CA..I think it is interesting just to think my way through an emergency as it actually prepares you better if you ever have to act quickly. Bill and I are not as good at paring things down yet...we try, and then 2 weeks later, that thing we decided we weren't ever going use comes in useful and we shrug and say "see"!. My "stuff" is mostly books, photos and cookware. There are a lot of things I really wouldn't mourn, but I have 3 beautiful quilts that were given to me by a very good friend who is an amazing quilter...each one was made especially for me and I would not wnat to lose those...See It gets difficult to sort.

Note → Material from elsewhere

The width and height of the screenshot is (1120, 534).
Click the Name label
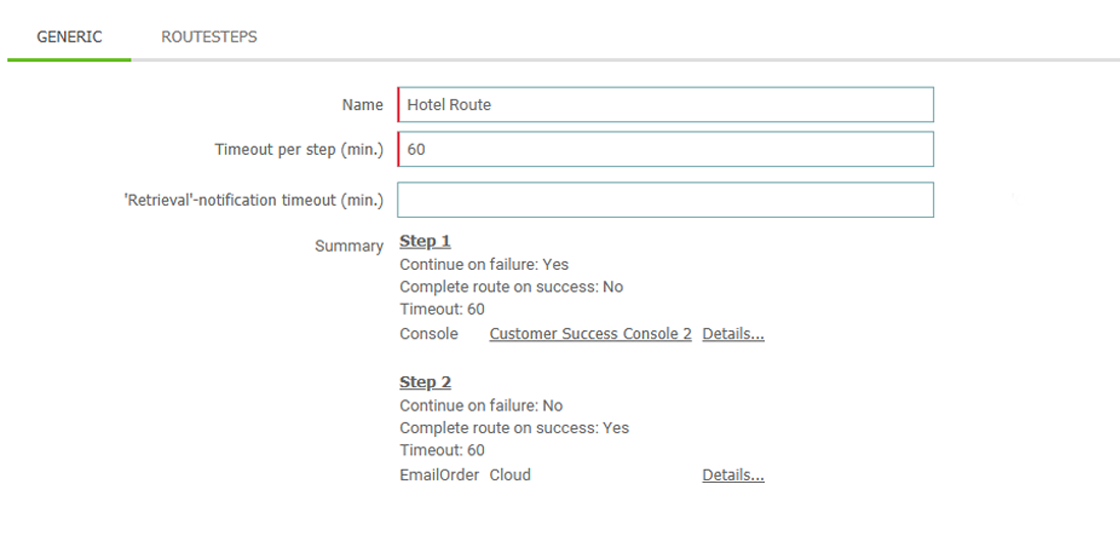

I also love French farces, especially Molière...It was just such a glorious day and it was good to laugh so much and share time with a friend...
Nite to you all. I have to get some rest so I can take on the computer again tomorrow...
ClearAyes,
No, I do not do the 'mangrove routine' routine every morning. I was going down there pretty religiously for some time. But the past couple of years my visits have dropped off from five or six days a week to an average of three. The fact is, I have not been down there in over a month now because my car is in the shop. I can take Rich's car to run errands and what, but I cannot take it for hours on end and leave him stranded. My car aside, there are other things that get in the way. From the mundane stuff that has to be dealt with periodically to the extended vacations that we are prone to take, there are always impediments to maintaining a solid routine. It's okay, though. Around the time I got my flute, we converted the front room of the house into a modest library/conservatory. I mostly play there these days. That is where I do yoga, too. I do plan to resume going back down to the mangroves on a daily basis once my car is fixed. It is easier for me to focus there. There are many distractions at the house: dogs barking, birds screaming, phones ringing, TV blaring, etc. That is why I like to sit out by the river to do the XW and read.
I am not Buddhist exactly, although I do admire Buddhism. One of the first books I read on my Kindle was the Dali Lama's book, "The Universe in a Single Atom".
I like this video. The song, "The Lotus Sutra of the Wonderful Law" was composed by Nestor Torres upon having been invited to perform at an appearance of the Dalai Lama at Florida International University in 2004.
WM,
I knew you were a Sharks fan, but I did not know that you were a fellow skater. Skating is another part of my routine that can be difficult to do regularly thanks to the rain that we get here. I skate outdoors and, while I wear good protective gear (unlike some of the bozos I see trying to skate), rain can still pose a serious hazard. I learned long ago to avoid wet leaves like the plague. They can make it really easy to wipe out. Water is also very bad for the wheel bearings. Anyway ...
Mark Singer was alright, but I think Dolph Lundgren showed him up.